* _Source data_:
________________

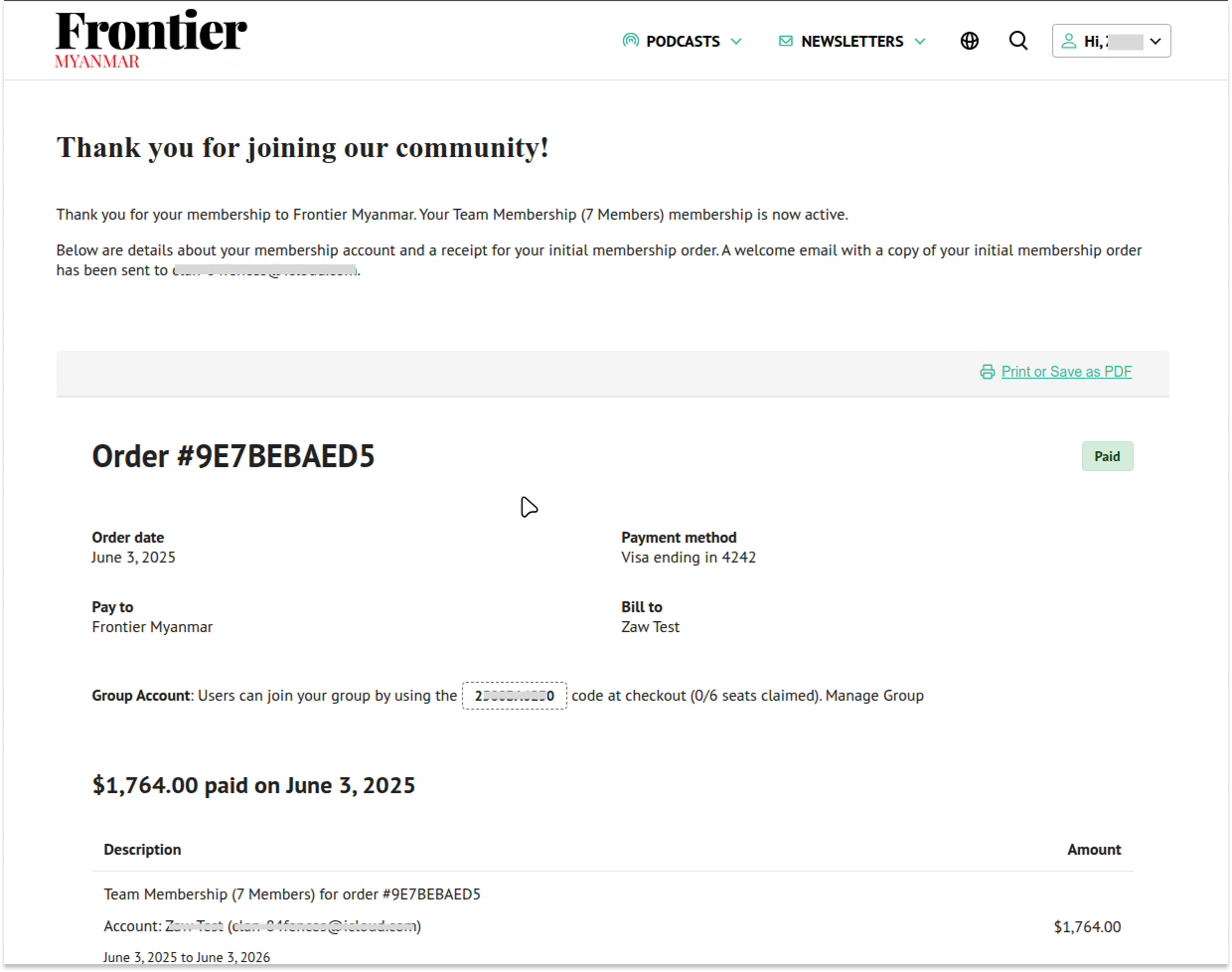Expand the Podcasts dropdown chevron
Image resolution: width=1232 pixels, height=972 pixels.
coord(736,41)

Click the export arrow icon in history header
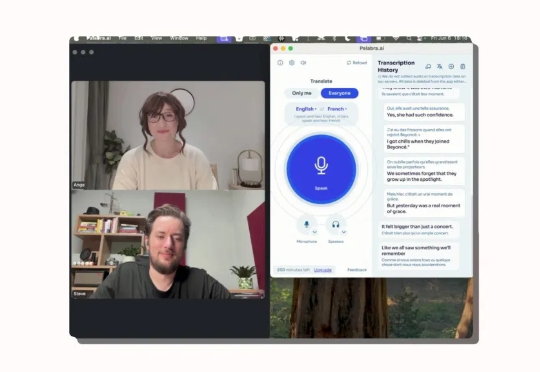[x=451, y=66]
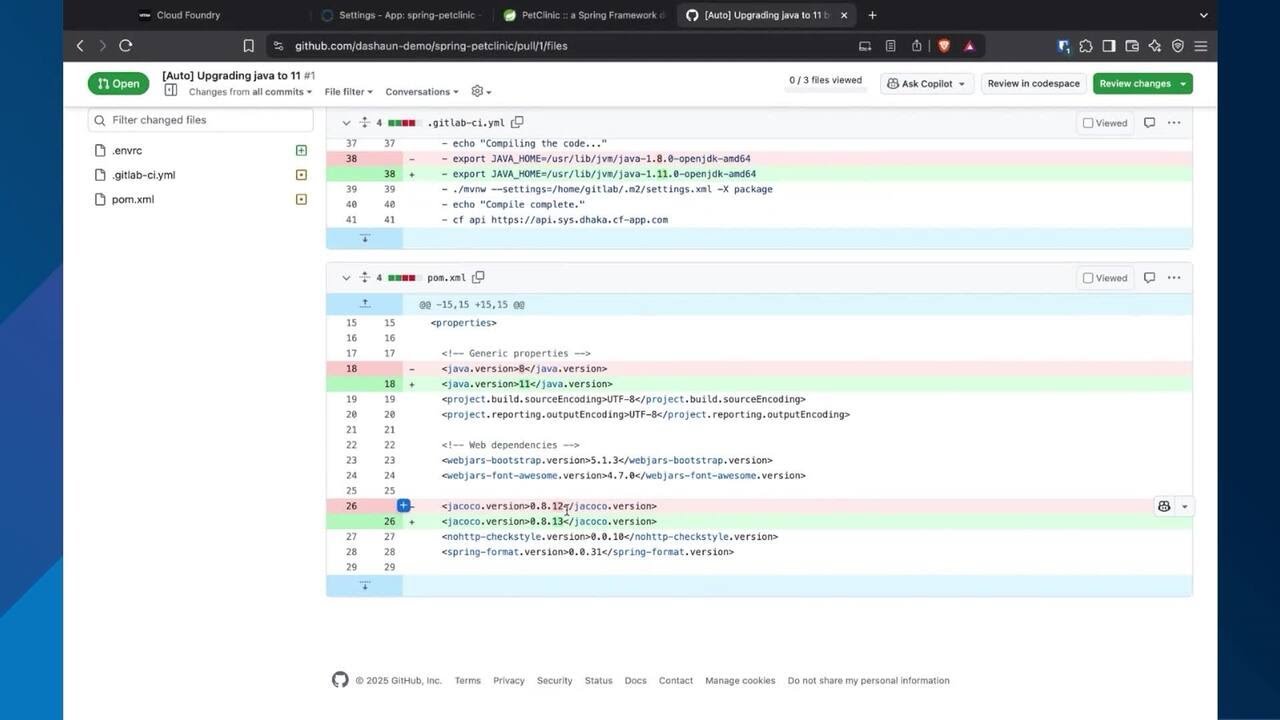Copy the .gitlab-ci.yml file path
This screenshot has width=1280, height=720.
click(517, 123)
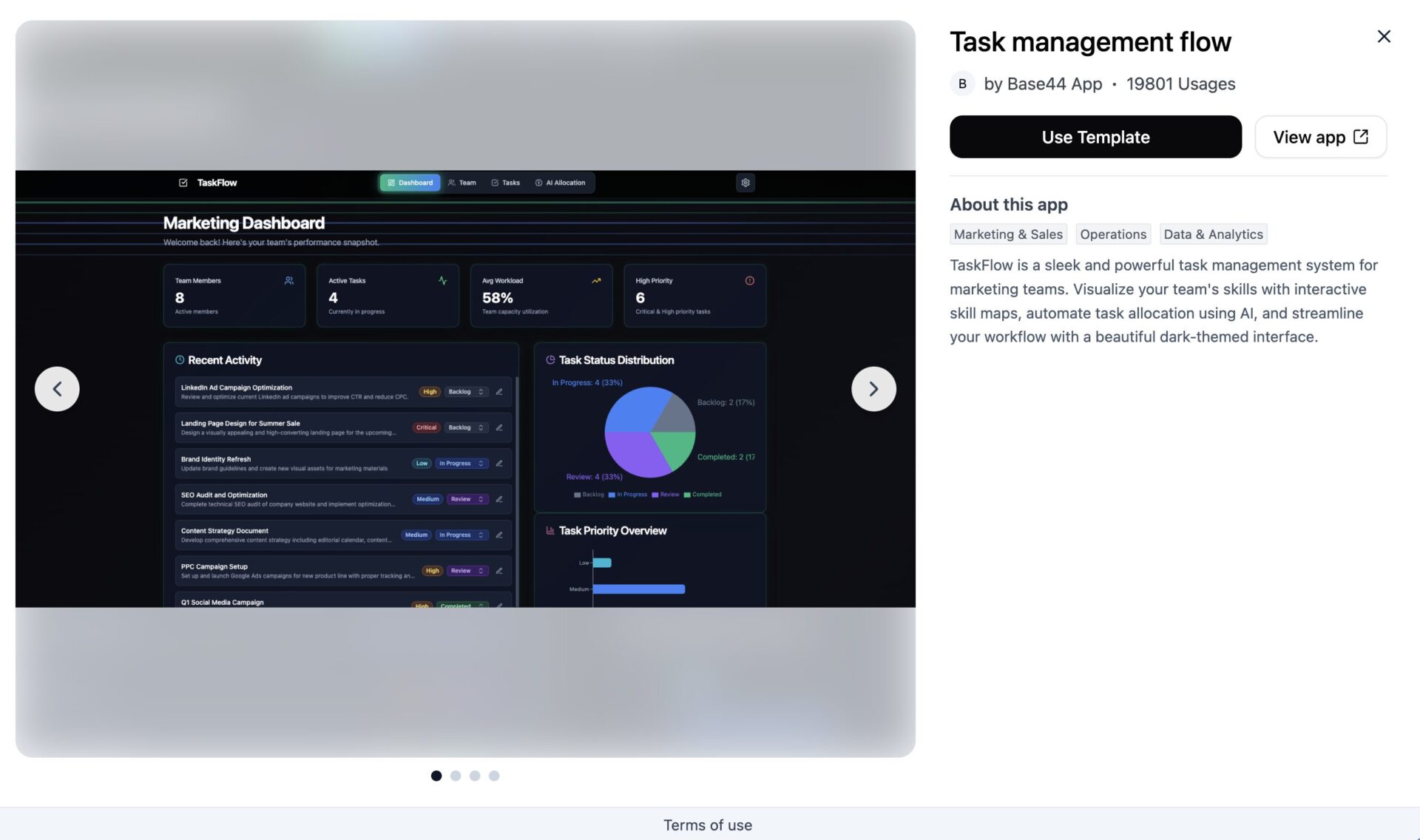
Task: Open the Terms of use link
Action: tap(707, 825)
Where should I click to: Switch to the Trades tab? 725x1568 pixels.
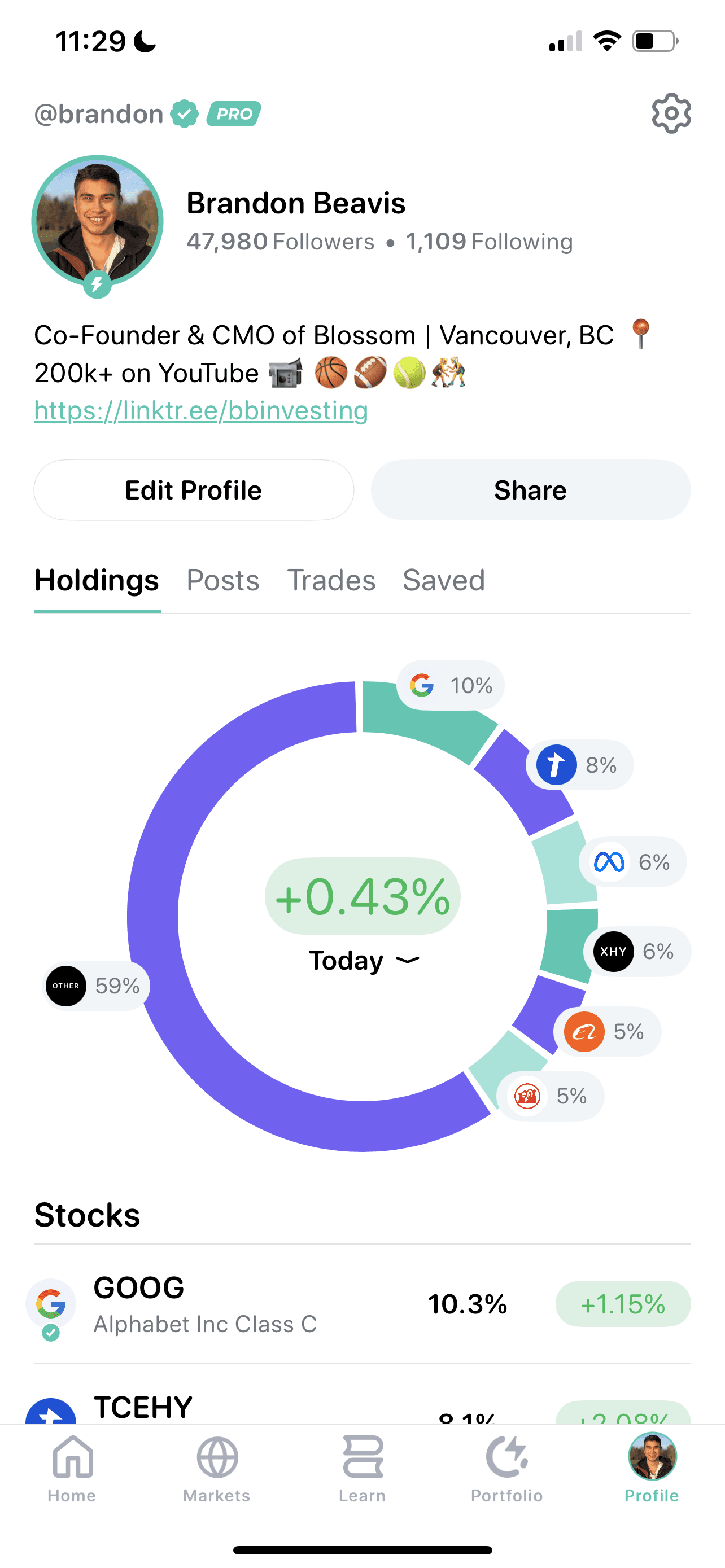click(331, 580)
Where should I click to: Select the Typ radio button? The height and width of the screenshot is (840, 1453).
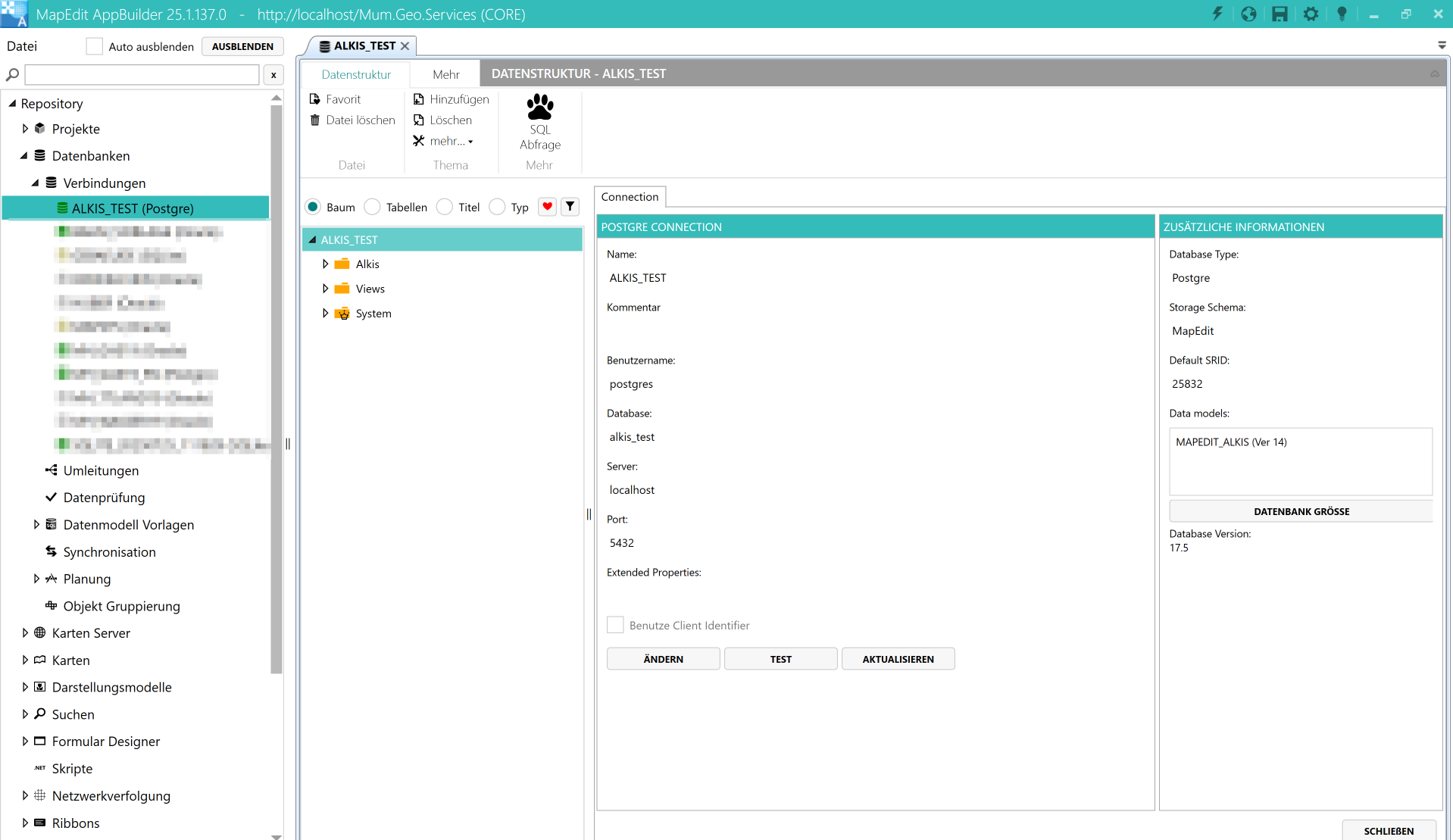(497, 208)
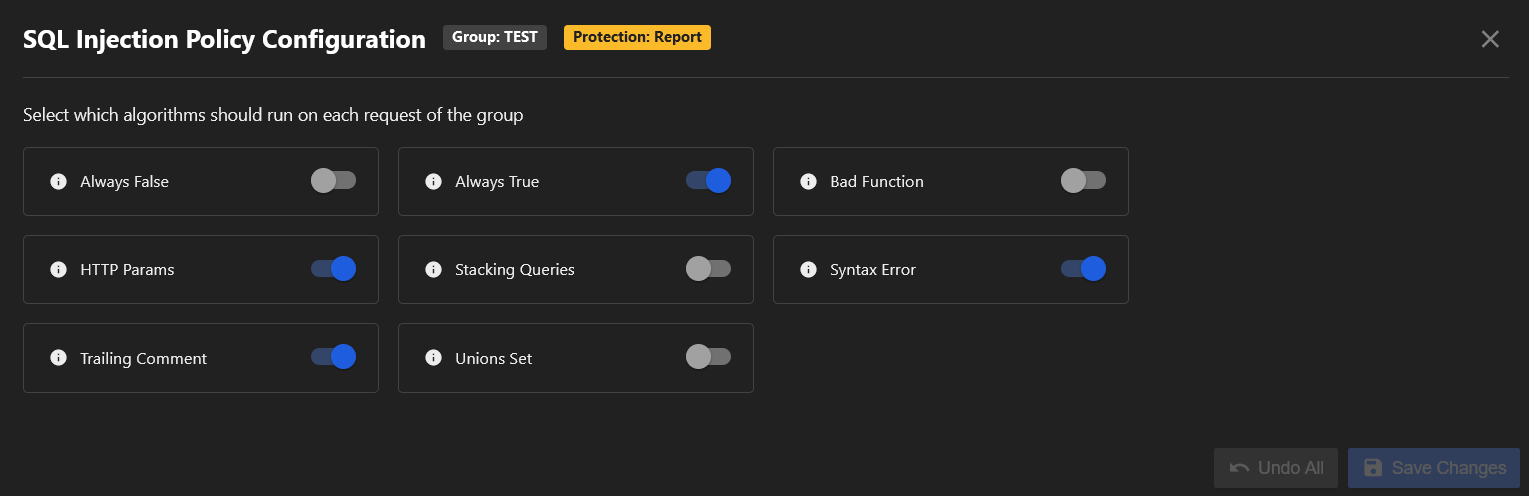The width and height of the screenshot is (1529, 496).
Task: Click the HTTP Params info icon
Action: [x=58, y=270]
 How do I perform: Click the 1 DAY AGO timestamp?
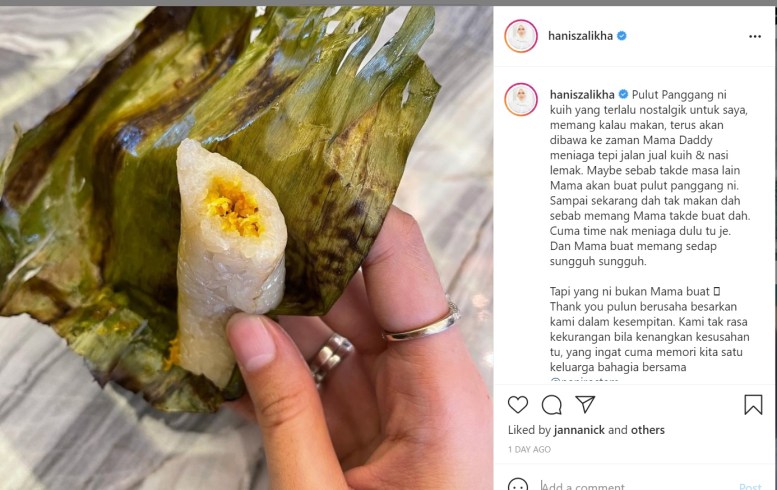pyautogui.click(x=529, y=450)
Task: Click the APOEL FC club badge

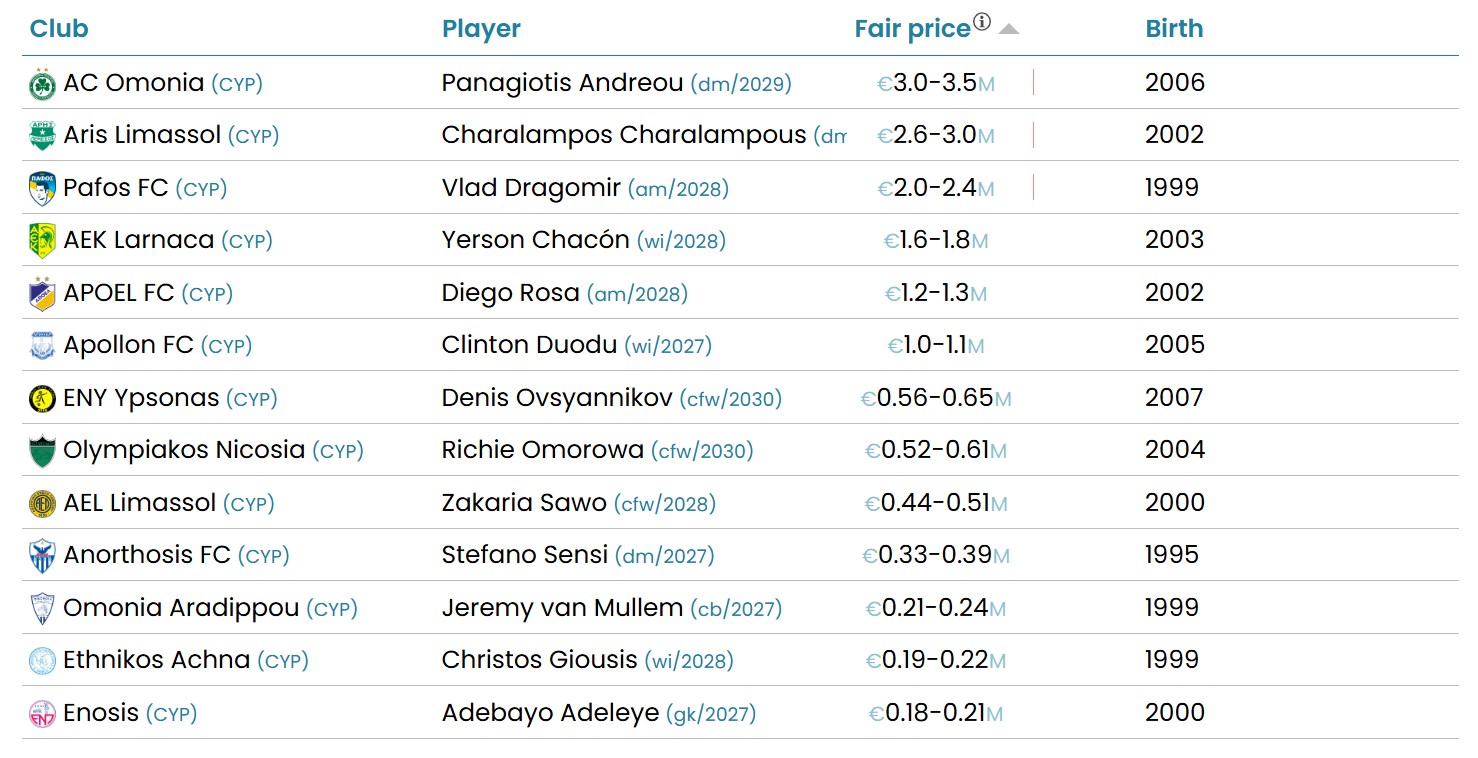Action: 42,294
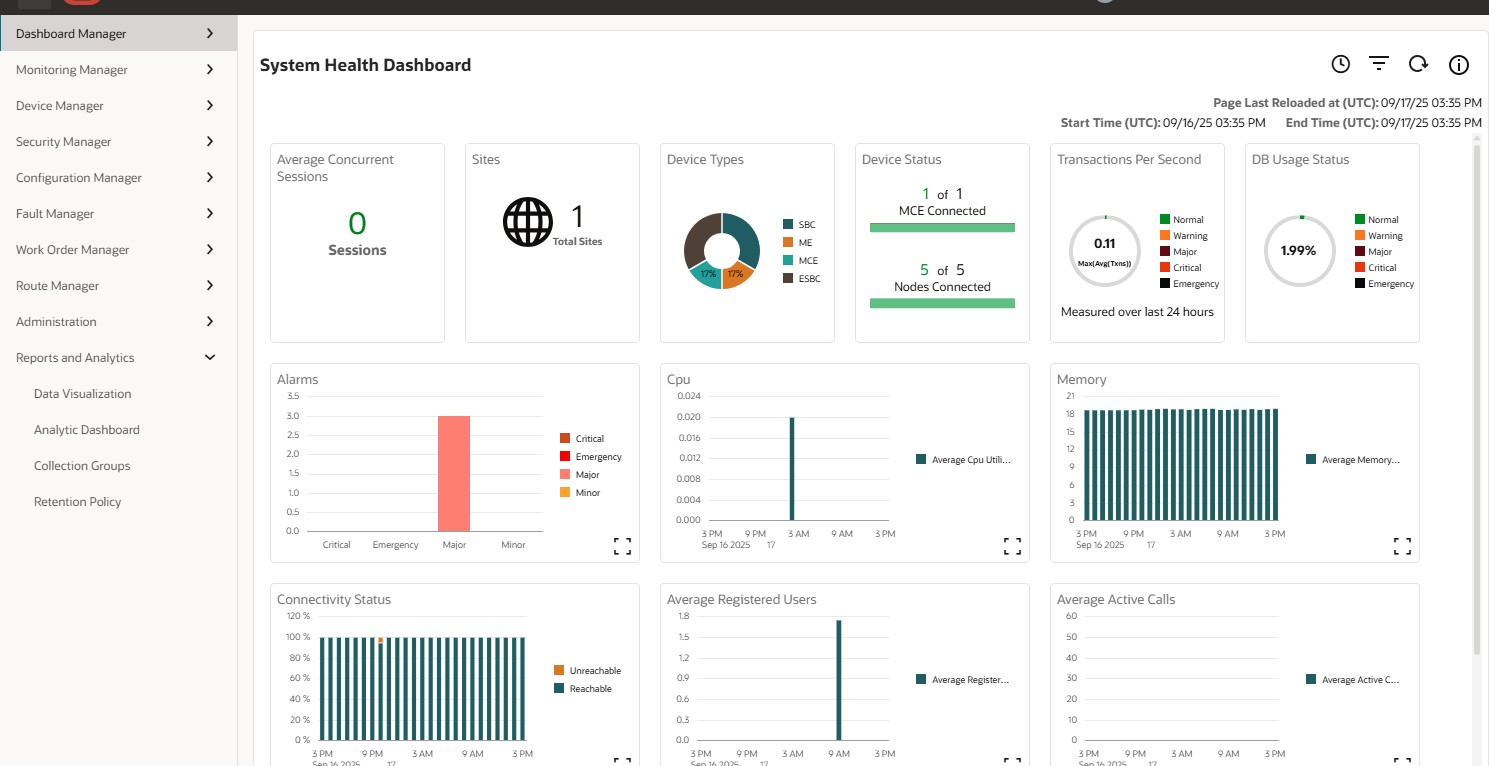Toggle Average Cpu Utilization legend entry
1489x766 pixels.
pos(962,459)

________________

* _Problem description_: Rewrite every line of the source data, changing "export arrow icon" to "share icon" and keeping everything else the same. Don't include the pictures.

* _Expected answer_:
Expand the Podcasts dropdown chevron
Image resolution: width=1232 pixels, height=972 pixels.
coord(736,41)

Click the share icon in history header
[x=451, y=66]
Copy the .gitlab-ci.yml file path
This screenshot has width=1280, height=720.
click(517, 123)
Task: Open the Terms of use link
Action: tap(707, 825)
Where should I click to: Switch to the Trades tab? 725x1568 pixels.
click(331, 580)
Where should I click to: Select the Typ radio button? The height and width of the screenshot is (840, 1453).
(497, 208)
The width and height of the screenshot is (1529, 496).
Task: Click the HTTP Params info icon
Action: [x=58, y=270]
 How do I perform: Click the 1 DAY AGO timestamp?
pyautogui.click(x=529, y=450)
Task: Click the APOEL FC club badge

Action: 42,294
Toggle Average Cpu Utilization legend entry
1489x766 pixels.
pos(962,459)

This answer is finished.